Top of SUPPLIED TEXT

Wednesday, December 19, 2007
Well, it's been another eventful weekend. Our good friend Bobby Shook visited me for two days, and we worked on scoring his short film "Loyalties" which is scheduled for release this summer. We also went to see "3:10 to Yuma" starring Christian Bale and Russel Crowe. For the record, it was a beautiful film that really brings back all that is good in the oldschool westerns. It was based on a classic western story. It had Louis L'amour's fingerprints all over it although, strangely, he didn't write it. And Crowe and Bale both lived up to expectations. I could almost feel a professional competition of sorts between the two. I think it drove both of them to perform on a higher level than usual, even for them. I'd give the film four and a half stars.
In the parking lot of the theater, we ran over a small, stuffed teletubby. Upon realizing what we had just hit, we backed up and ran over it several more times. After all, any fool knows it isn't wise to run down a teletubby unless you're prepared to finish the job.

Bottom of SUPPLIED TEXT
Top of DATA TO EXAMINE

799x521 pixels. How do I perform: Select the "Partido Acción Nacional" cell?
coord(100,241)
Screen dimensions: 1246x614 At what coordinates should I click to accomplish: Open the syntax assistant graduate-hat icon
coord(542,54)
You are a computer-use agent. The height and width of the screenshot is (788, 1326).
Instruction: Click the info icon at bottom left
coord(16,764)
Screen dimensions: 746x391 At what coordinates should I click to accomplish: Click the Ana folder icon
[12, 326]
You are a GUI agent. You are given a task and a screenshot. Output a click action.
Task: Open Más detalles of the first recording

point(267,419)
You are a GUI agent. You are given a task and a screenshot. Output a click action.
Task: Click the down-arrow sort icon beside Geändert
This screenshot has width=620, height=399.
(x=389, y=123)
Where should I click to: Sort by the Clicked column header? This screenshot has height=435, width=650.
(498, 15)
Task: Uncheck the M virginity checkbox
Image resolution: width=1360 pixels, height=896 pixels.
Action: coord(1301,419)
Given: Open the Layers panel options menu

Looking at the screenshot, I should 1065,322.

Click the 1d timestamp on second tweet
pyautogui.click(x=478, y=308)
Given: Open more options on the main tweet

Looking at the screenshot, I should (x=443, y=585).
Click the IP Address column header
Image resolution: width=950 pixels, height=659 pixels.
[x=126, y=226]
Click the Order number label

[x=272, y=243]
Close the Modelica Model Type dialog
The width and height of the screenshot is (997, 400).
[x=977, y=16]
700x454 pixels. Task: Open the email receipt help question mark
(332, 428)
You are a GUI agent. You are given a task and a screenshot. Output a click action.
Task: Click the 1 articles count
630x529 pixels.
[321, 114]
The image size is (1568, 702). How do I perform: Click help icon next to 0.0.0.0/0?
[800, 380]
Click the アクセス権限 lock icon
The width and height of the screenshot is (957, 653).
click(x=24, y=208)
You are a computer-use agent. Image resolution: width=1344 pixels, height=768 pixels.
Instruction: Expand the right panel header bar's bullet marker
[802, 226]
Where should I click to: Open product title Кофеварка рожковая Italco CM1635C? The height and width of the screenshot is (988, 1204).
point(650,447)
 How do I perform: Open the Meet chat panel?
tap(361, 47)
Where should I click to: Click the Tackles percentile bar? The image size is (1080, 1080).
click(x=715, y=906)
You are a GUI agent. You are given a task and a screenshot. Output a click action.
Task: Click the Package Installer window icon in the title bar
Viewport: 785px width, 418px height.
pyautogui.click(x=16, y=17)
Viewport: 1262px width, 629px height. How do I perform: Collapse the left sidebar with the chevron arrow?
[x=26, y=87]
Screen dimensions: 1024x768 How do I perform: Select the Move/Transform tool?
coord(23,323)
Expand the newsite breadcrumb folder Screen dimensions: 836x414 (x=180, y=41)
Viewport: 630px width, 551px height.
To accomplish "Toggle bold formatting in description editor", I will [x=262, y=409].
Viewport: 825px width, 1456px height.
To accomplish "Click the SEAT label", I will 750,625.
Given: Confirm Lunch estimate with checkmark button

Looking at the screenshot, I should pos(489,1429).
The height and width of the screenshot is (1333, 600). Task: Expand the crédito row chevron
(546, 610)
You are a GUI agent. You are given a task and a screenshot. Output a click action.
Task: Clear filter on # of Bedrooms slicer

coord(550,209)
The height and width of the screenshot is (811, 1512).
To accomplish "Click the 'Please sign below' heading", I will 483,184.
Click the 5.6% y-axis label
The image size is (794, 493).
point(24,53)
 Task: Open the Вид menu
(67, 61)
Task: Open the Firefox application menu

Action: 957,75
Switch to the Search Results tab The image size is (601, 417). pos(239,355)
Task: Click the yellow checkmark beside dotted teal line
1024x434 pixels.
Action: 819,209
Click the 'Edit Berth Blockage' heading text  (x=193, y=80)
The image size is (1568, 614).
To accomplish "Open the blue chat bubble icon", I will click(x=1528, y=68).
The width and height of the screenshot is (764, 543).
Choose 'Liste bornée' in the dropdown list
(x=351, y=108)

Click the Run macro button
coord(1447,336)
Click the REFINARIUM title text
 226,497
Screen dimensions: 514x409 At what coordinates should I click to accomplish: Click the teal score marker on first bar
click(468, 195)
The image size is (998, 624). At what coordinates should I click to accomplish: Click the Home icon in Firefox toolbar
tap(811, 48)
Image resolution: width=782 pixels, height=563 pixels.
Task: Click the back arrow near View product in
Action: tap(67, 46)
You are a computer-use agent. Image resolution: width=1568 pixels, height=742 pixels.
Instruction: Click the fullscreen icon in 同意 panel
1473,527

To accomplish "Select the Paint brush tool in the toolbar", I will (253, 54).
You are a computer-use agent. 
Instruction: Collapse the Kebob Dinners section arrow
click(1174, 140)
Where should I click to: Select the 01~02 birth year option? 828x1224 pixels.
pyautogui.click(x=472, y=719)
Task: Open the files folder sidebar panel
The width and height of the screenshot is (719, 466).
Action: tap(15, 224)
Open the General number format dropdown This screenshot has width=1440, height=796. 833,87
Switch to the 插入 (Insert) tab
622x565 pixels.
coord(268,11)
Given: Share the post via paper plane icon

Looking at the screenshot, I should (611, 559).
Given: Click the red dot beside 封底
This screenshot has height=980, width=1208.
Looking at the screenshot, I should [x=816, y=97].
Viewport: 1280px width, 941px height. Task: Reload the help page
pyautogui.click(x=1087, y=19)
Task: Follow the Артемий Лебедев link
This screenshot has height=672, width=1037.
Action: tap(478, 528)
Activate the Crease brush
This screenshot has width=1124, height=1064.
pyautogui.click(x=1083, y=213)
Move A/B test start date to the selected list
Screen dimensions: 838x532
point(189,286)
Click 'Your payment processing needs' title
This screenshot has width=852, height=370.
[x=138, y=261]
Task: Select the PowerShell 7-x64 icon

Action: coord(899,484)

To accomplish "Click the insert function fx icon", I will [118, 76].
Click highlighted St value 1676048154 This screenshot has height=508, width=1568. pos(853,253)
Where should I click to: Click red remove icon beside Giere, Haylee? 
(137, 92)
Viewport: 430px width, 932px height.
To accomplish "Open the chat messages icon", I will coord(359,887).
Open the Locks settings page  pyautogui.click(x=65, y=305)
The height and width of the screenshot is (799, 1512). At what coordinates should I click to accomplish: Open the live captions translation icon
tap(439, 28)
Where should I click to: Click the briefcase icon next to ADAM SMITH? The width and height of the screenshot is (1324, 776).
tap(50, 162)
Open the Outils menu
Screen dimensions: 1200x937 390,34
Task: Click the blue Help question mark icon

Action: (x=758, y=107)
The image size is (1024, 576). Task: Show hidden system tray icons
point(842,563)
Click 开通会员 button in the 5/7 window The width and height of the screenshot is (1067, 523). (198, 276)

Bottom of DATA TO EXAMINE

Answer these questions from the blog post.
(a) What is the title of the short film being scored with Bobby Shook?
(b) How many stars does the blog post give "3:10 to Yuma"?
(c) What was run over in the theater parking lot?
The items that come after the blog post are separate material and have no connection to it.

(a) "Loyalties"
(b) Four and a half stars
(c) A small, stuffed teletubby